Sometimes and in some circumstances, this may seem true. But even then, words can always be read more closely, challenged and reframed. And this needs to come from us. Indeed, as Ted Chiang recently argued, the critically engaged business of reading, rereading and rewriting is precious precisely because it is how we learn to think well about the world: by entering into dialogue with our own and others' assumptions; by insistently asking how far what is being written or claimed does justice to the human histories, experiences and hopes at stake:
Sometimes it’s only in the process of writing that you discover your original ideas… Your first draft isn’t an unoriginal idea expressed clearly; it’s an original idea expressed poorly, and it is accompanied by your amorphous dissatisfaction, your awareness of the distance between what it says and what you want it to say.
Much like the art of conversation, this intellectually and emotionally active drawing out of meanings is not just a nice, optional distraction. It's at the heart of our capacity for relating richly to one another and the world.
Technology, I should emphasise, isn't inherently the enemy of any of this. But using and deploying it wisely demands precisely those things that many of its current forms (and creators) encourage us to ignore: careful, close readings of what is being said and done and enabled.

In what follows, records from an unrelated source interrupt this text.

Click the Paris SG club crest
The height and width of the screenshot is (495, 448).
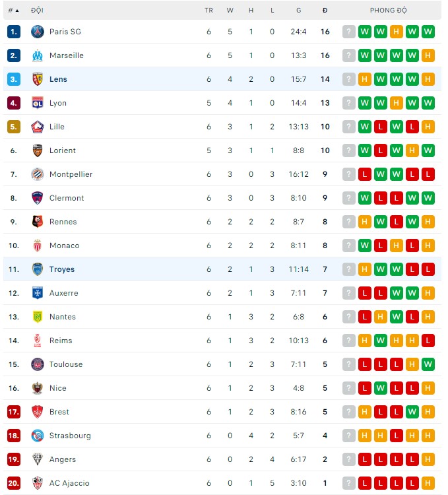[38, 32]
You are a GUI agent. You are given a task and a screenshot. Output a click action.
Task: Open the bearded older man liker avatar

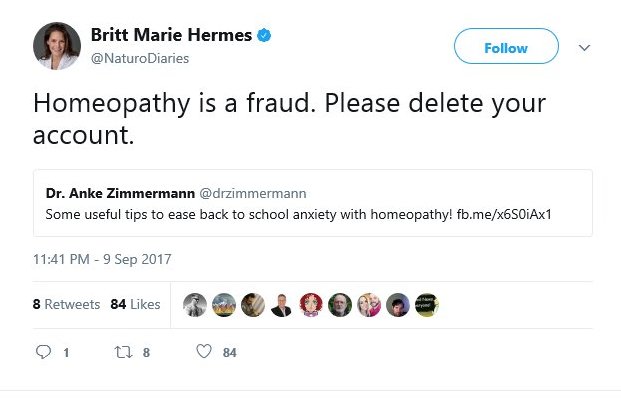[340, 305]

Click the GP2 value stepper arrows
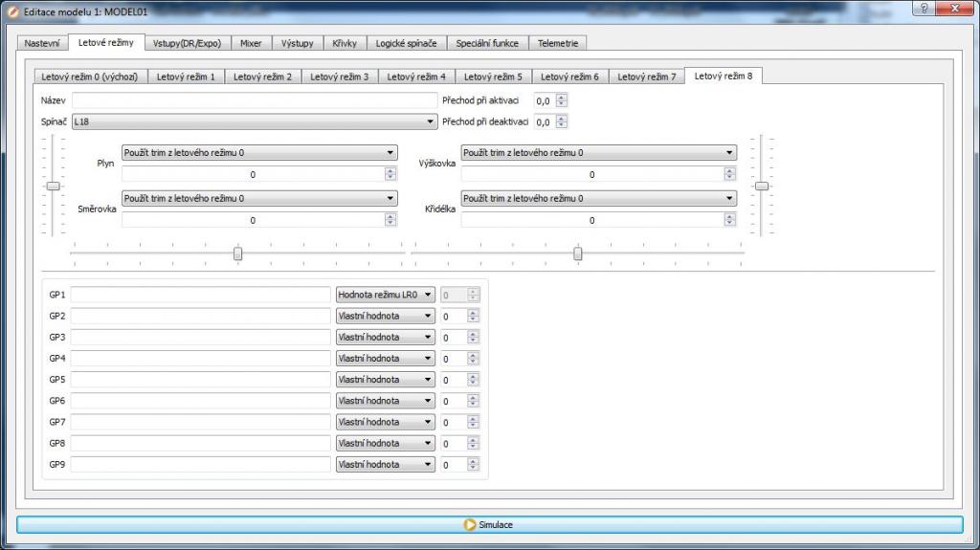[473, 316]
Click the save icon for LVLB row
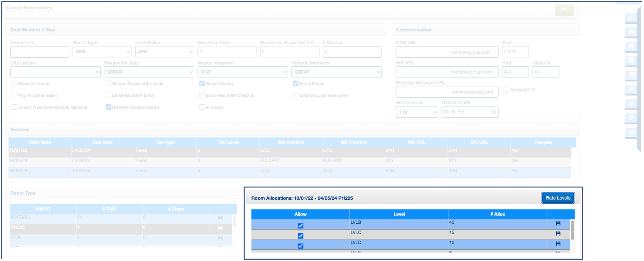This screenshot has width=644, height=261. (x=558, y=223)
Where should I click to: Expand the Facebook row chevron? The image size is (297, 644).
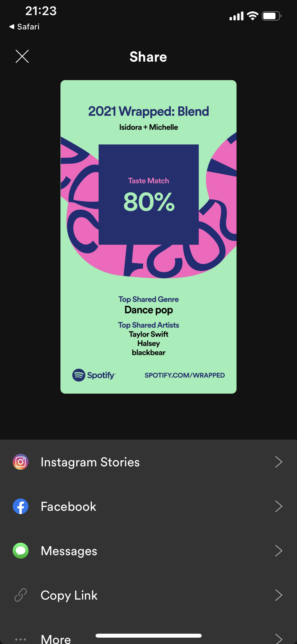pos(279,506)
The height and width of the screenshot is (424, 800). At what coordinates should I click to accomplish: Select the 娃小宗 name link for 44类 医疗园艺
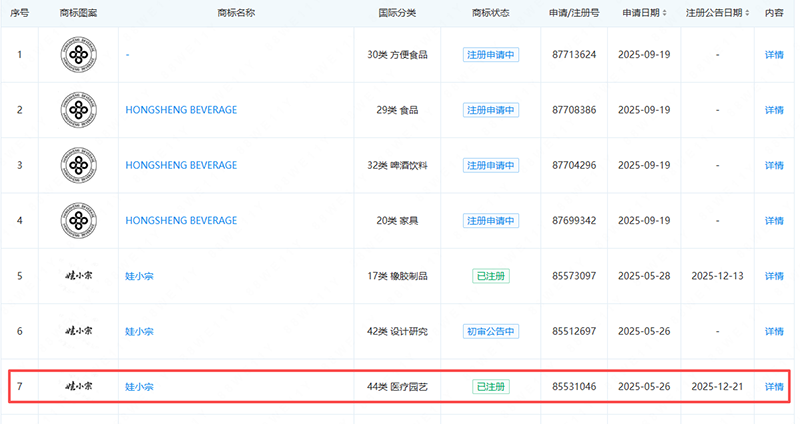pyautogui.click(x=139, y=386)
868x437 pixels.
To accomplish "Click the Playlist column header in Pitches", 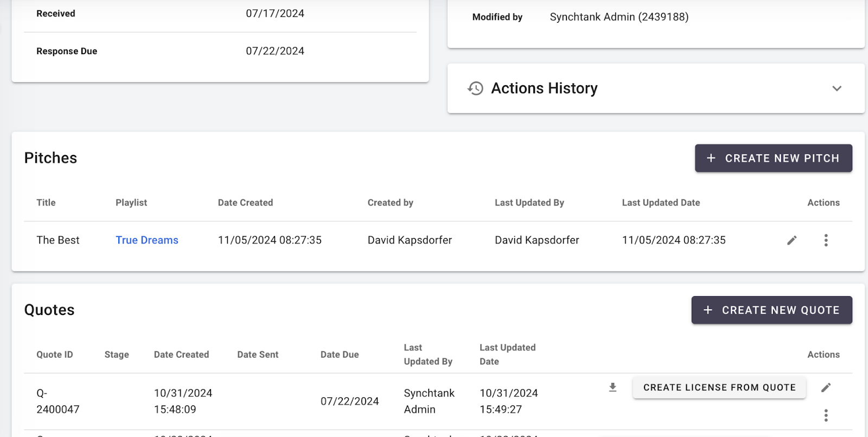I will (x=131, y=203).
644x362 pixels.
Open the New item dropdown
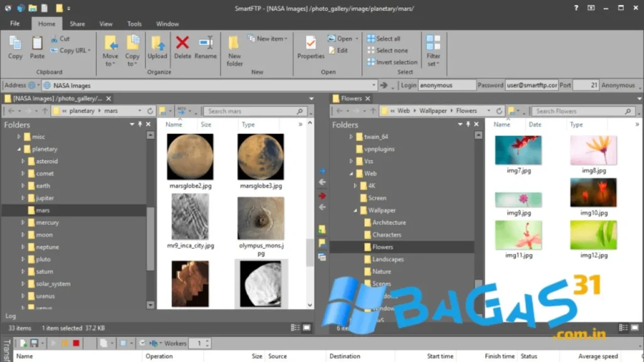click(272, 38)
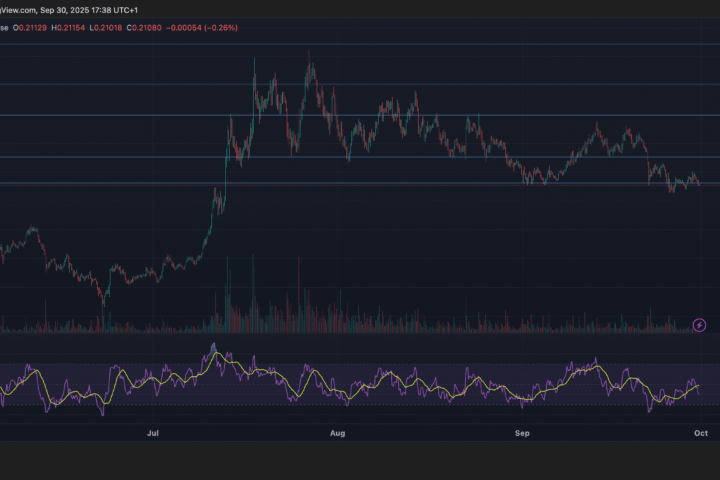The width and height of the screenshot is (720, 480).
Task: Select the Oct label on time axis
Action: 701,434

Similarly, the empty clichés of hype and over-claiming aren't just marketing, grift or PR. They're also active obstacles to better thinking, making and doing. Take this kind of phrase:
“The future of work is being transformed!”
What, exactly, is being claimed by people who say things like this? What are they really saying, and why are they saying it in this way? What is this “future” (a thing that does not and cannot yet exist) that is somehow being transformed before it has even happened? Whose work? How? What isn’t being addressed by this kind of hand-waving—or by the implication that technology is busy writing the book of the future on all our behalfs?
When it comes to the future of AI, I do not know whether we are creating new forms of intelligence. But I do know that we are creating something that demands curious, skeptical, rigorous, precise engagement—and that our capacity to achieve this is reliant upon words and ideas, debates and open-minded investigations.
We cannot afford to debase our words, or to take them too lightly.
We cannot afford to let others (whether or not they are human) speak for us.